Pseudo-chemotaxis of active Brownian particles competing for food

TL;DR

This study uses simulations to show that active Brownian particles can exhibit chemotactic behavior in non-stationary environments, allowing them to better locate and fetch food compared to inactive particles, which may have evolutionary advantages.

Contribution

It reveals that active Brownian particles can display chemotaxis in non-stationary conditions, challenging previous beliefs based on stationary system behavior.

Findings

ABPs show chemotactic signatures in non-stationary setups.

ABPs fetch more food than inactive particles in competition.

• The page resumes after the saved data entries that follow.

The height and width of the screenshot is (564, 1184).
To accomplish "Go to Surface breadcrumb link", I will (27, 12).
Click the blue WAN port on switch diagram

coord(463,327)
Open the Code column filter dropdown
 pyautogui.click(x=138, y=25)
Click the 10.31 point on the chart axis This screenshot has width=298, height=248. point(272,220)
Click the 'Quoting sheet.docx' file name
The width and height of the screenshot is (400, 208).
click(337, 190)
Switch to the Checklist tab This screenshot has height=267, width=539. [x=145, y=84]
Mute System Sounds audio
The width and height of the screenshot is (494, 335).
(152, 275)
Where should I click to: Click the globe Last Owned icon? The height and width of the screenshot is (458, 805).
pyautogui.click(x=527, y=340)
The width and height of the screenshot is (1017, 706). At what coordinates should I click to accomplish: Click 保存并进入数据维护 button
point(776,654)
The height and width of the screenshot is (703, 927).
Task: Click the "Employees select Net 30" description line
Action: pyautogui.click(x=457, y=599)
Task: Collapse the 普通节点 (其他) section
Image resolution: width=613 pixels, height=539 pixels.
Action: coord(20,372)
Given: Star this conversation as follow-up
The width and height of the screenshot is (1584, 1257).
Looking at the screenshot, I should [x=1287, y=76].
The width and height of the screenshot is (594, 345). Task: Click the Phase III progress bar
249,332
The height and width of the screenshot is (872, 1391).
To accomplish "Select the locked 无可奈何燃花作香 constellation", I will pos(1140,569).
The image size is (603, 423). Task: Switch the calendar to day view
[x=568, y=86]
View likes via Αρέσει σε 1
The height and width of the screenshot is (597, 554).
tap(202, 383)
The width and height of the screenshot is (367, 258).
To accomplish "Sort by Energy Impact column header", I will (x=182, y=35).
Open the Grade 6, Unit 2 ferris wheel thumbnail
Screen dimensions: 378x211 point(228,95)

Active motion provides an evolutionary advantage without sensors.

Abstract

Using Brownian dynamics simulations, the motion of active Brownian particles (ABPs) in the presence of fuel (or 'food') sources is studied. It is an established fact that within confined stationary systems, the activity of ABPs generates density profiles that are enhanced in regions of low activity, which is generally referred to as 'anti-chemotaxis'. We demonstrate that -- contrary to common believes -- in non-stationary setups, emerging here as a result of short fuel bursts, our model ABPs do instead exhibit signatures of chemotactic behavior. In direct competition with inactive, but otherwise identical Brownian particles (BPs), the ABPs are shown to fetch a larger amount of food. From a biological perspective, the ability to turn active would, despite of the absence of sensoric devices, encompass an evolutionary advantage.